*TASK ITEM:*
Where the material below has a line containing "Home (26, 127)", start repeating exactly, and keep going through the line containing "Manage Cookie Preferences", with no other lines.

*EXTRACTED ENTRIES:*

-=-=-

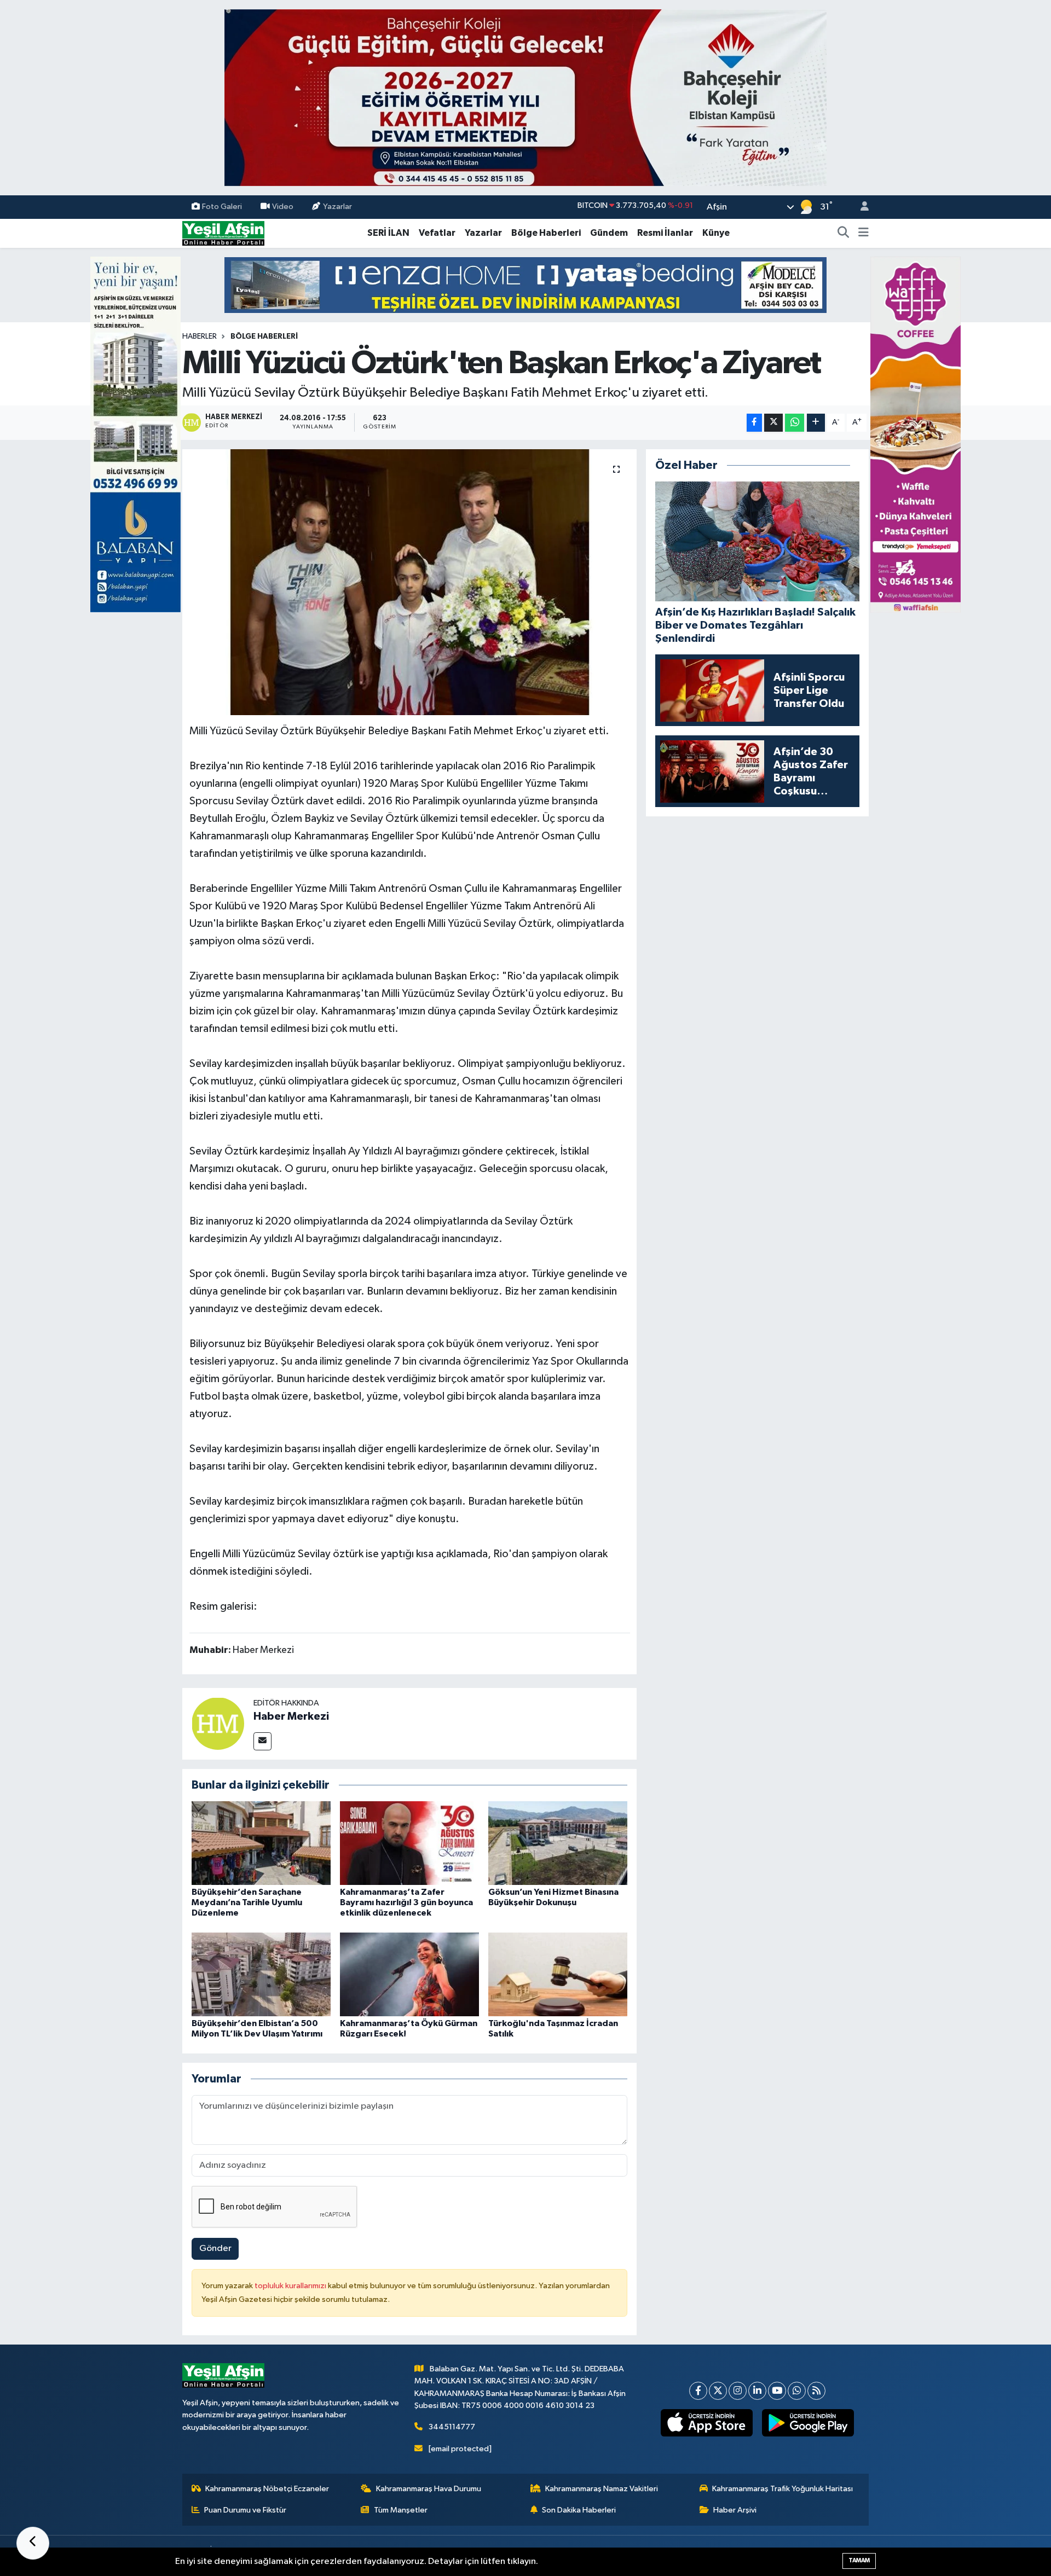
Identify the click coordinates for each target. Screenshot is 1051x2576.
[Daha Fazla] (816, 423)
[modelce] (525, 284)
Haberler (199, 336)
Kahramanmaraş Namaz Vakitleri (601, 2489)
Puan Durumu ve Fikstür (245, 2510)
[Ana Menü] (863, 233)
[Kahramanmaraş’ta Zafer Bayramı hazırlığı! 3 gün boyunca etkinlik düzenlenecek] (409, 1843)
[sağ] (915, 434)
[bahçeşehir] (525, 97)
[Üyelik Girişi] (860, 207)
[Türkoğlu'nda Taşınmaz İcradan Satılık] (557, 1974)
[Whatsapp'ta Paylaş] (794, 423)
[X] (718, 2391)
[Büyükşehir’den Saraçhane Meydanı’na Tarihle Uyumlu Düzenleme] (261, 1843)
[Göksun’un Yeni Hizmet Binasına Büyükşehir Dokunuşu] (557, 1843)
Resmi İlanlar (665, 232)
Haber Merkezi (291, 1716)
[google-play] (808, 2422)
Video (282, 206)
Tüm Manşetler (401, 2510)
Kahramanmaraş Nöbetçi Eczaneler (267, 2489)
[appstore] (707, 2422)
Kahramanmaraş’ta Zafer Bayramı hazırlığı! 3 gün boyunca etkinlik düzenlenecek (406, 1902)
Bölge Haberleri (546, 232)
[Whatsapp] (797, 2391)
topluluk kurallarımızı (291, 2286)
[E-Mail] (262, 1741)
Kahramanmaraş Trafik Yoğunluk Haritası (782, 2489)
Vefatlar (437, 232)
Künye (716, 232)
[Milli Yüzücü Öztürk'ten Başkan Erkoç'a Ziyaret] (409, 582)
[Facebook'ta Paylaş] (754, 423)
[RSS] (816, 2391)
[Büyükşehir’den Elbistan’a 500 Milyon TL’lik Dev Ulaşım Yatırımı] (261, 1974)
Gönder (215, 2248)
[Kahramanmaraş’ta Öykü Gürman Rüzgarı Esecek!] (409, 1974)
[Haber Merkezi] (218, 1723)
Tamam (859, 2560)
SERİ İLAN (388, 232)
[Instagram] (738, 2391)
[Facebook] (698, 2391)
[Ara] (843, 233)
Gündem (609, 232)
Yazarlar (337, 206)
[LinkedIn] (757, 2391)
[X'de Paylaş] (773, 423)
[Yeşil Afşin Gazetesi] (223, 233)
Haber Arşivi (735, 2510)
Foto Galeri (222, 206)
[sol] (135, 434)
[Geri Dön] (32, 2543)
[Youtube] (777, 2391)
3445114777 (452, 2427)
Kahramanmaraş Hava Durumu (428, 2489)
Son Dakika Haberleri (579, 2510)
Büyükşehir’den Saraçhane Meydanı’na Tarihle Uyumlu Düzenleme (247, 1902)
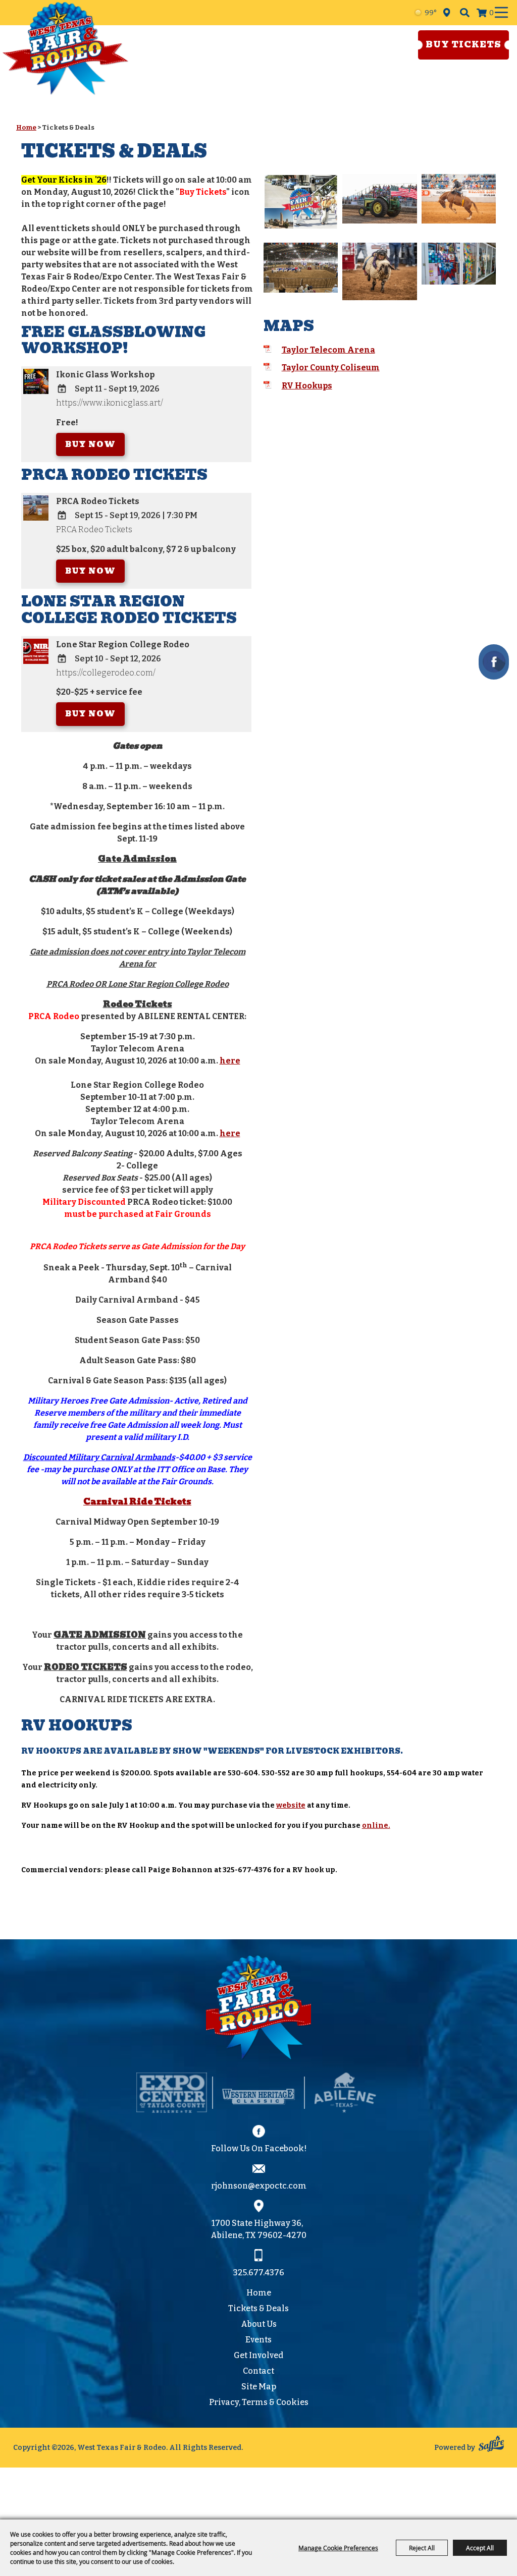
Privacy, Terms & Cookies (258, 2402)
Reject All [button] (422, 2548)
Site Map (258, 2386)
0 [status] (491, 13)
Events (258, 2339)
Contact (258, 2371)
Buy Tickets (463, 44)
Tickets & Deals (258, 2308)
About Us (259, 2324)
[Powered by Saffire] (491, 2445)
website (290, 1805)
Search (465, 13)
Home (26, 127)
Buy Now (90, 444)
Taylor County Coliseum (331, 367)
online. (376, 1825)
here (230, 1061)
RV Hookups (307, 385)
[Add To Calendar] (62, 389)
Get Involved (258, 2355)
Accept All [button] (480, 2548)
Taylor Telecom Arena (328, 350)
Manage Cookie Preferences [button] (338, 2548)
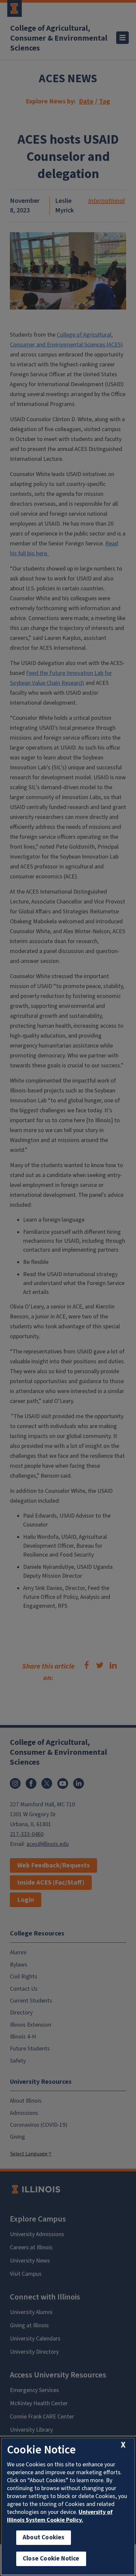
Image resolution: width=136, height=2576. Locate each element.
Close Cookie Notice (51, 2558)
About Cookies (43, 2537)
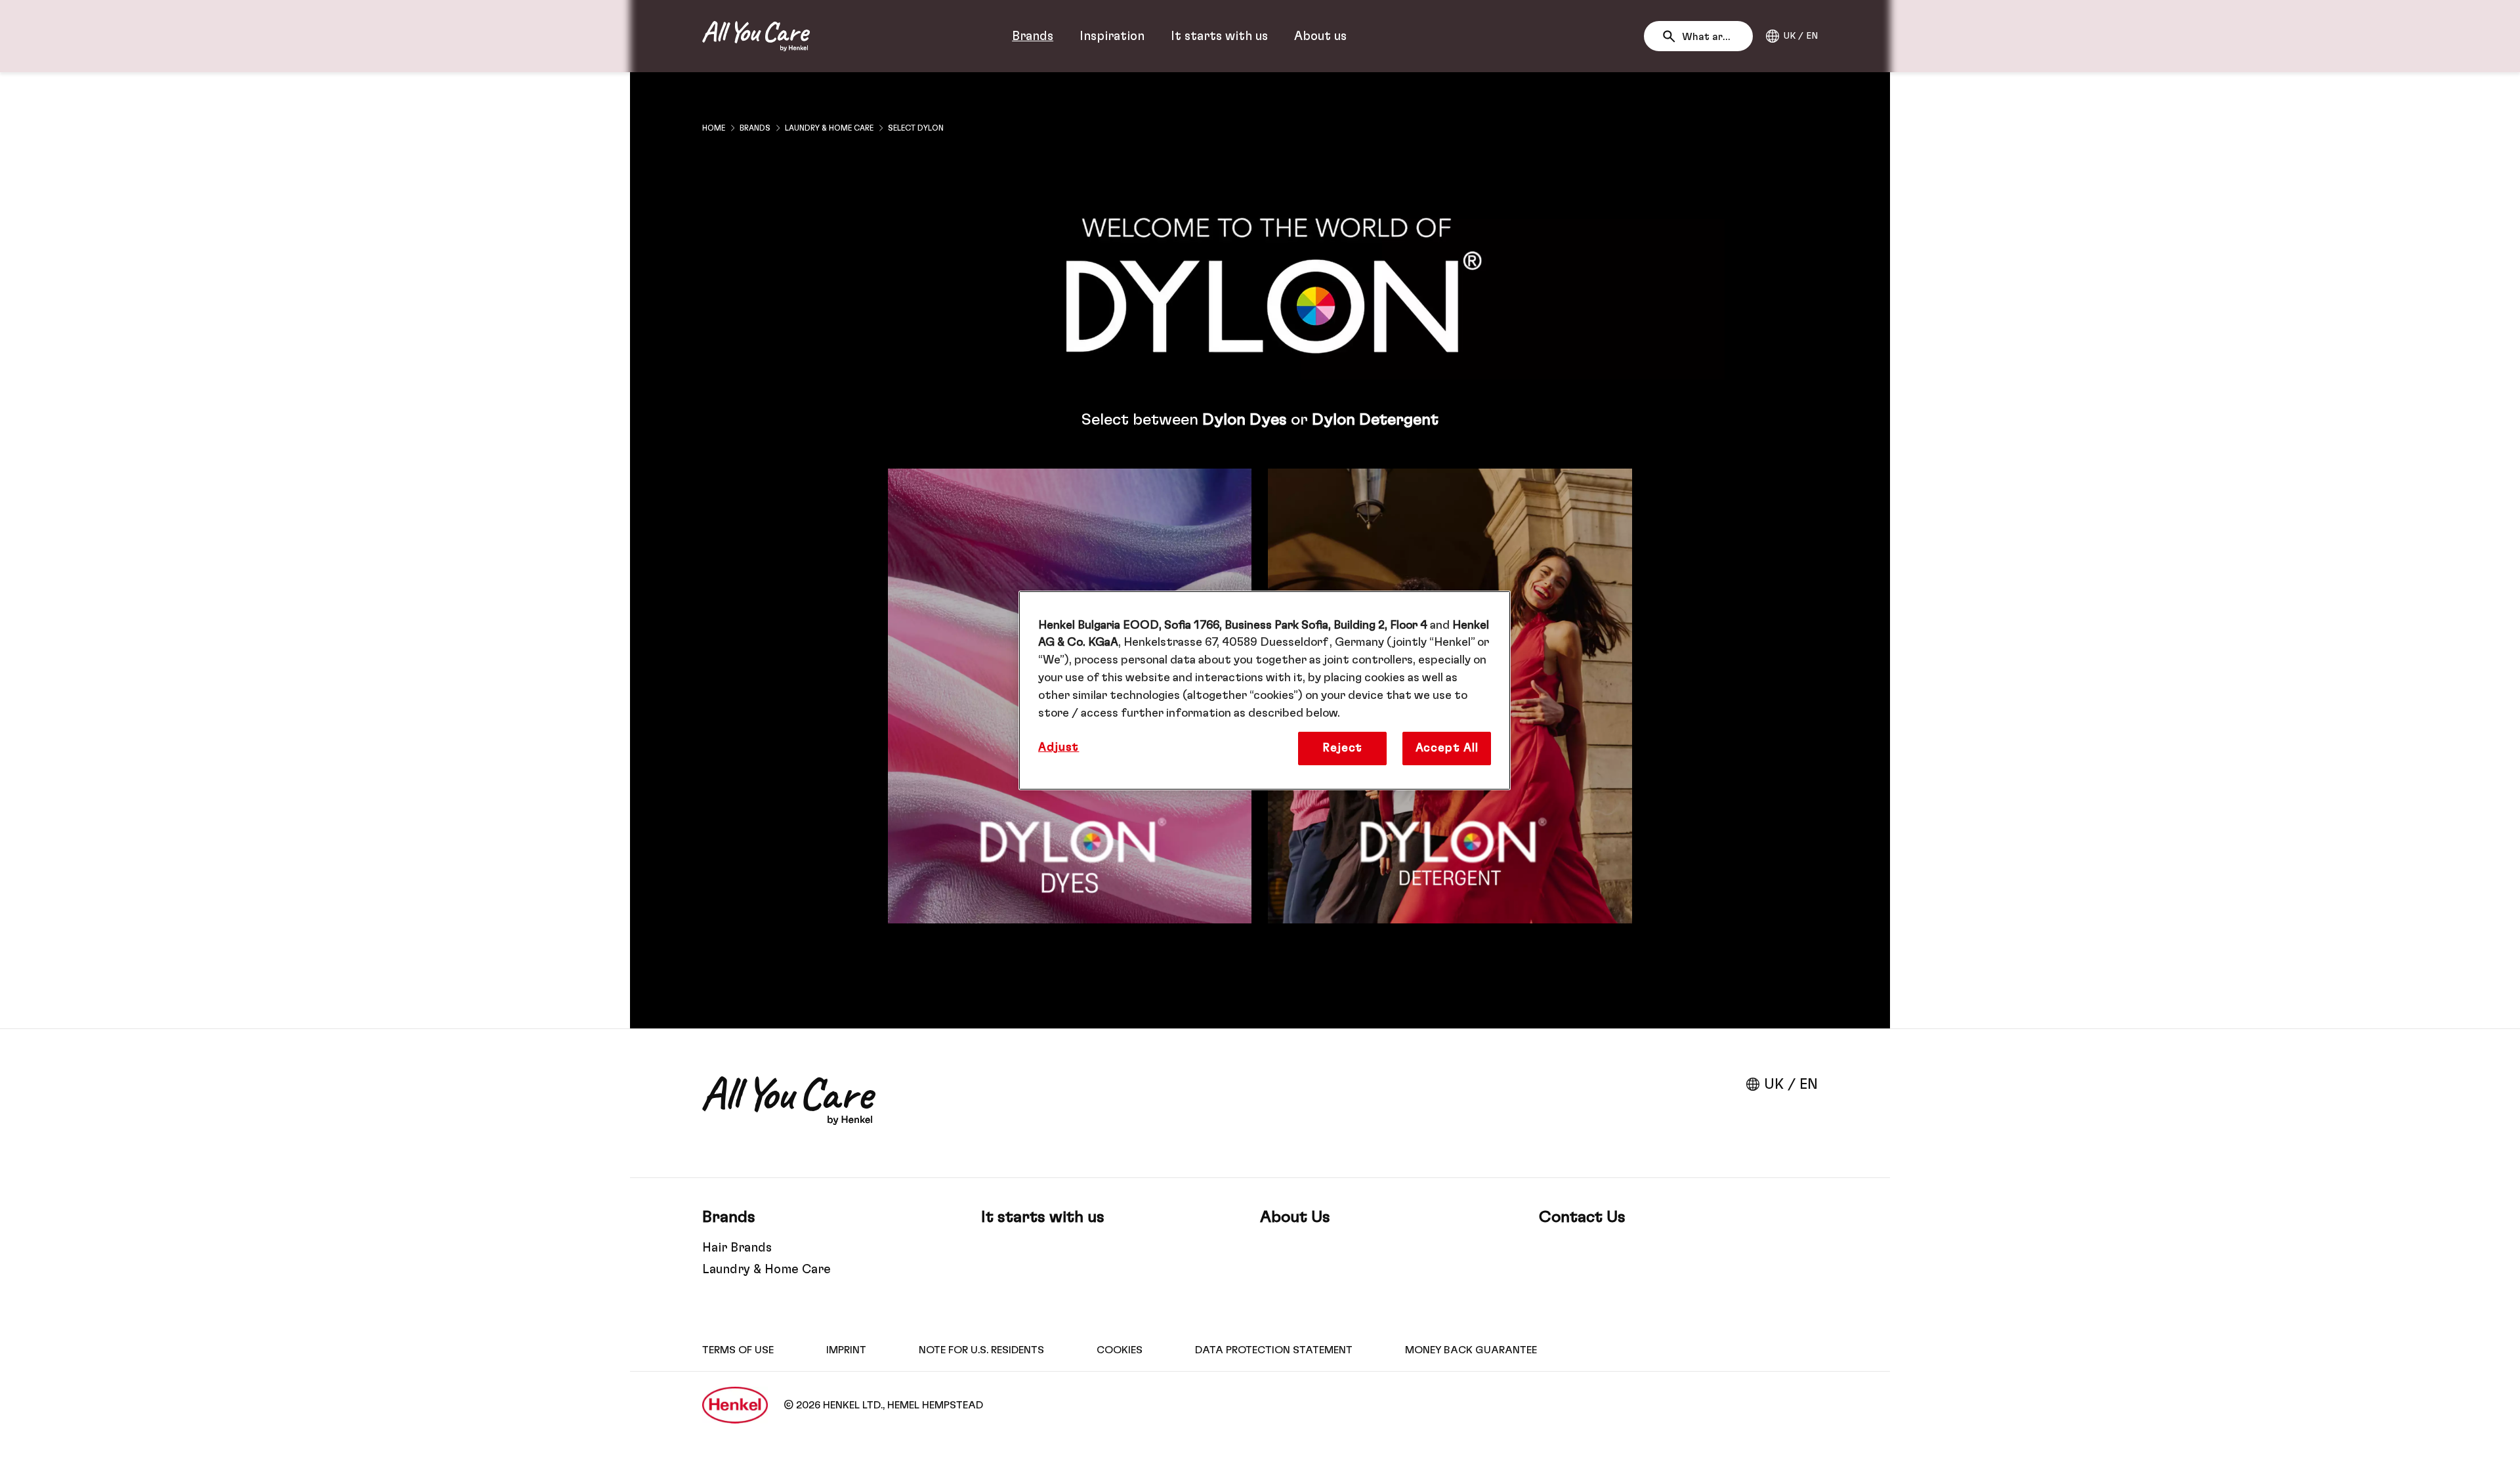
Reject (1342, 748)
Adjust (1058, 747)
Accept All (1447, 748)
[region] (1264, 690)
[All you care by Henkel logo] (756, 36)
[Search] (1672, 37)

-=-=-

*EXERCISE SOLUTION:*
Home (26, 127)
Buy Now (90, 444)
Taylor County Coliseum (331, 367)
online. (376, 1825)
here (230, 1061)
RV Hookups (307, 385)
[Add To Calendar] (62, 389)
Get Involved (258, 2355)
Accept All [button] (480, 2548)
Taylor Telecom Arena (328, 350)
Manage Cookie Preferences [button] (338, 2548)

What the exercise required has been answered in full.